Os principais motivos que levam as empresas a mudarem a maneira como se apresentam aos clientes podem ser colocados sob três grandes guarda-chuvas: evolução tecnológica, renovação dos valores da empresa e mudança nos hábitos de consumo do público-alvo. No varejo, o caixa registrador é o melhor termômetro para a medição de todas essas variáveis. Ícone da cultura pop e dos bens de consumo americanos desde que teve suas latas eternizadas pelas mãos de Andy Warhol, nos anos 60, as sopas Campbell's ganharam novas embalagens neste ano.

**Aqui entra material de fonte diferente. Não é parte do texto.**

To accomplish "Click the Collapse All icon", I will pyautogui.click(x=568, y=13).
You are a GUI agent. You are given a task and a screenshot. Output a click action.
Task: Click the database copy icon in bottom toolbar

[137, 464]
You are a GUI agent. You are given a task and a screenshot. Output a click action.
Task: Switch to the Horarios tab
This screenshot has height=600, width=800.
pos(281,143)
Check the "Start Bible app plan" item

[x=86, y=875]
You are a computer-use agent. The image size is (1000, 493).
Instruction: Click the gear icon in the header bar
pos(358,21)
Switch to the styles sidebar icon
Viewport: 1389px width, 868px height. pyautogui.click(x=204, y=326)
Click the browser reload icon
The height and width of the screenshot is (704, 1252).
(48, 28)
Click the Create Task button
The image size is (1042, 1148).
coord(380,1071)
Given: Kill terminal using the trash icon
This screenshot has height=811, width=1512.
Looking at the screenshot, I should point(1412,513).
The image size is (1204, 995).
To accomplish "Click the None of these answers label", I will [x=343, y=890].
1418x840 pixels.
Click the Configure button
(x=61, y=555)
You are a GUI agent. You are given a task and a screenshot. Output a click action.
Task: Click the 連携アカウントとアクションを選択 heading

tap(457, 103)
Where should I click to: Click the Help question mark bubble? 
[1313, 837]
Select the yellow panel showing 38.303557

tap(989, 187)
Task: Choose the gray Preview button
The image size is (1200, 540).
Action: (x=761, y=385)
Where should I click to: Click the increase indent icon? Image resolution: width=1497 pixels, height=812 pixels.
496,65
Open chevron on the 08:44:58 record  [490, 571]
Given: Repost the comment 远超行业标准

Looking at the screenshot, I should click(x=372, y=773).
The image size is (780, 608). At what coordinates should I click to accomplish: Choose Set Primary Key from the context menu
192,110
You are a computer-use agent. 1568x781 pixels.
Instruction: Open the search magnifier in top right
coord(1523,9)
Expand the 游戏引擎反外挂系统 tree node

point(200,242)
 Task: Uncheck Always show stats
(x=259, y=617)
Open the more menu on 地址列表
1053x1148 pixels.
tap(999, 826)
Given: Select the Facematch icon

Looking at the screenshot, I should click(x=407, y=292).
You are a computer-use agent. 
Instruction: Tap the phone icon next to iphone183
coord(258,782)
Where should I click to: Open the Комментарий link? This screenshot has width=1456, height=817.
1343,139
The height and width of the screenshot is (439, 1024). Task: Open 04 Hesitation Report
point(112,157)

"Mesmo os ícones precisam ser atualizados, de tempos em tempos. Nós fizemos muitas pesquisas para compreender melhor que elementos deveriam ser mantidos e o que deveria ser eliminado ou ajustado", afirma John Faulkner, diretor de comunicação para marcas da Campbell's, ao explicar porque as bordas douradas e a colher 'sumiram' das novas embalagens. "Nossos consumidores disseram que o rótulo tem um tom mais contemporâneo, mas que continua muito ligado às propriedades da marca Campbell´s."
A mudança é parte importante da estratégia da empresa para impulsionar o crescimento das vendas do produto em 2% nos próximos dois anos. Hoje, as receitas da Cambpell's com o negócio de sopas enlatadas giram em torno de US$ 1 bilhão, mas o incremento anual é baixo comparado a outras categorias de alimentos. Também faz parte do pacote de mudanças a reorganização do portfólio da categoria em quatro linhas: clássicas, saudáveis, saborosas e infantis.
Vale ressaltar que os sabores considerados "ícones" da companhia (tomate, frango e cogumelo) continuam com seus rótulos tradicionais. "São nossos produtos campeões de vendas e nós não queremos alterar a aparência deles", justifica Faulkner.
Especialmente quando se lida com produtos que já atingiram o patamar dos clássicos, a reação inicial do público tende a ser negativa às mudanças. Por isso, um plano de comunicação bem estruturado e coerente com os valores retratados pelas novas identidades é tão importante quanto o plano de negócios. Informar os consumidores é um movimento apreciado e fundamental para uma marca se manter bem quista.
"Quando muda-se uma marca muito forte, consolidada, a tendência é de haver uma postura saudosista por parte do público. Aí entra o poder da comunicação para conduzir esse processo (de aceitação) e confortar o público", avalia André Popovic, sócio e diretor-executivo da Oz Design. Dentre os cases brasileiros, ele aponta como exemplo da Kibon, que há mais de uma década trocou o então tradicional K em azul pelo coração estilizado que alinha as marcas de sorvetes da Unilever no mundo todo. "Eu era consumidor (da marca) desde a infância, tinha apego (ao logo). A mudança foi um golpe duro, senti uma perda de elementos emocionais da minha memória."
Fosse a mudança realizada nos dias de hoje e provavelmente a Unilever teria maiores problemas. Tudo porque quem tem suas conexões emocionais afetadas, como no caso entre Poppovic e Kibon, encontra na Internet, especialmente nas redes sociais, uma ferramenta para revelar e disseminar sua insatisfação. A Gap que o diga.